Ashley Kriel (17th October , 1966 - July 9th , 1987) was a South African anti-apartheid activist who was killed by police in Cape Town on 9 July  1987 for his role in advocating anti-apartheid actions. In 1999, Jeffrey Benzien was granted an amnesty by the South African Truth and Reconciliation Commission for his part in the killing.

On his release from prison in February 1990, Nelson Mandela acknowledged Ashley Kriel's sacrifice for the anti-apartheid struggle in his speech in Paarl.

In his memory, the Institute for Justice and Reconciliation and the University of the Western Cape created the annual Ashley Kriel Memorial Youth Lecture  to highlight youth leadership challenges throughout the country.

Death and funeral
The circumstances around Kriel's death have never been clearly established. According to Benzien, a security policeman known for his "wet-bag" torture of activists, he was shot by accident during a scuffle. However, forensic scientist David Klatzow believes Kriel was shot from a distance while handcuffed. His sister Michel returned to the house and found blood in numerous places, inside and outside, including on a spade, and believes he was tortured. In spite of the doubts around Benzien's testimony, he was granted amnesty by the Truth and Reconciliation Commission.

Kriel's funeral was attacked by South African police with tear gas.

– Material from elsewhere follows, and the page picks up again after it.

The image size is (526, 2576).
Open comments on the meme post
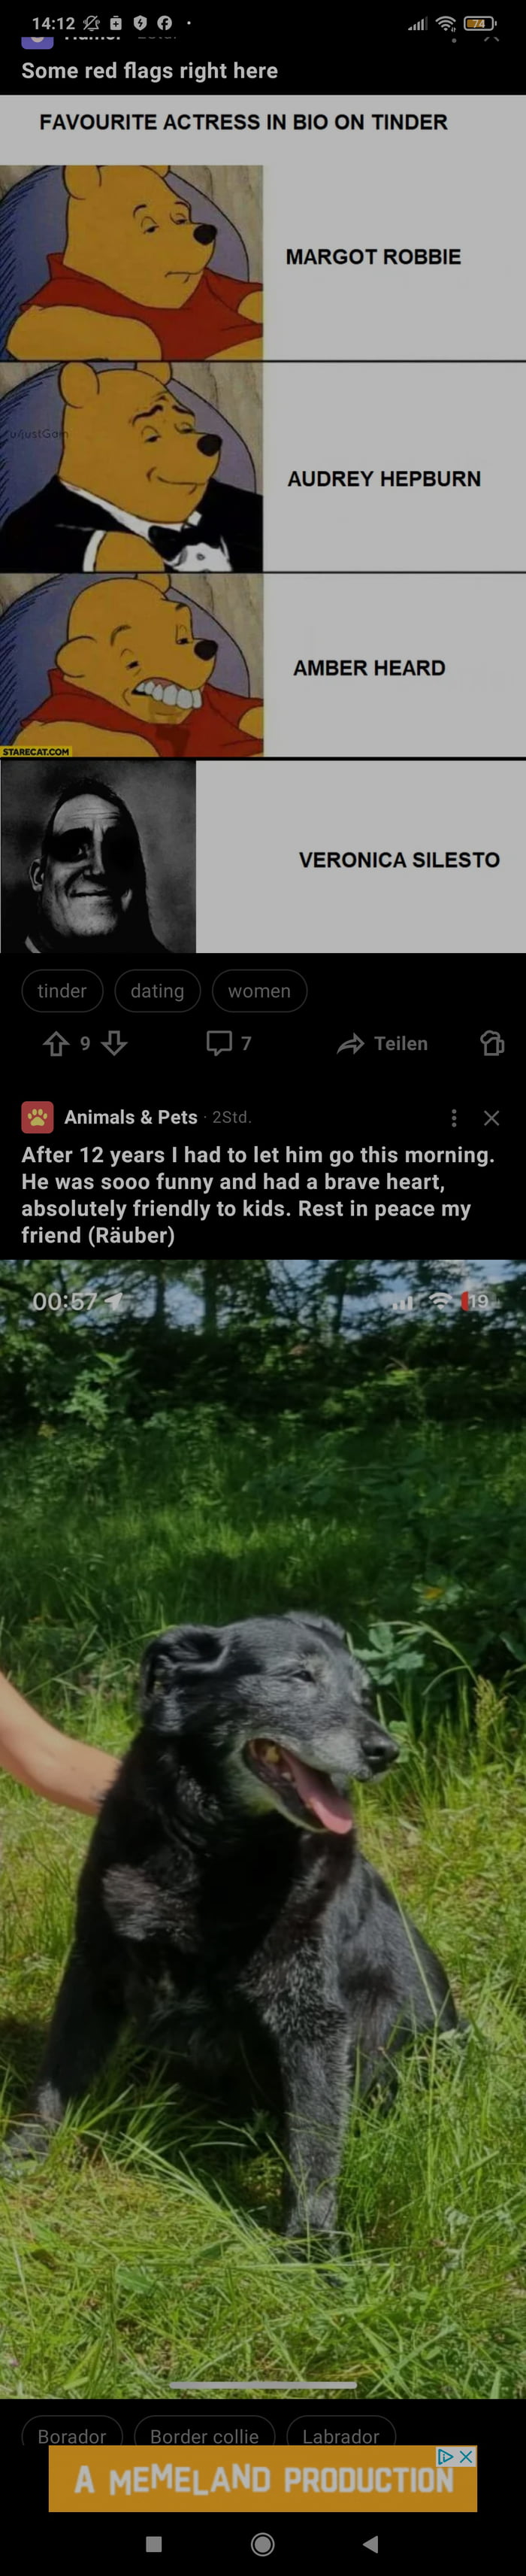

The Ashley Kriel Youth Leadership Development Project
The project was established because of the inspiration from Cape Town youth leader Ashley Kriel who was killed by the apartheid regime in the 1980s.  He is recognised as representative of students and youth of the 1980s from the Cape Flats in the Western Cape. Ashley Kriel is a symbol of youths bringing about social change in and out of the Western Cape.
 
The program involves youth in many various platforms, including physical and electronic, the project also promotes debate about youth leadership and development.  By connecting a cross-section of youth from different societies, the project aims to develop young future leaders.

Memory Box Initiative
Projects are combined to focus on the fostering of conversation and the sharing of personal narratives and community histories in Worcester, as means of furthering reconciliation and the impact on the IJRs Ashley Kriel Youth Leadership Development Project and Schools' Oral History.

The project aims to provide a platform whereby stories of community members in Worcester can be explored through different aspects of Arts and Theatre-based activities that create space for dialogue, peace-building, social justice and public participation.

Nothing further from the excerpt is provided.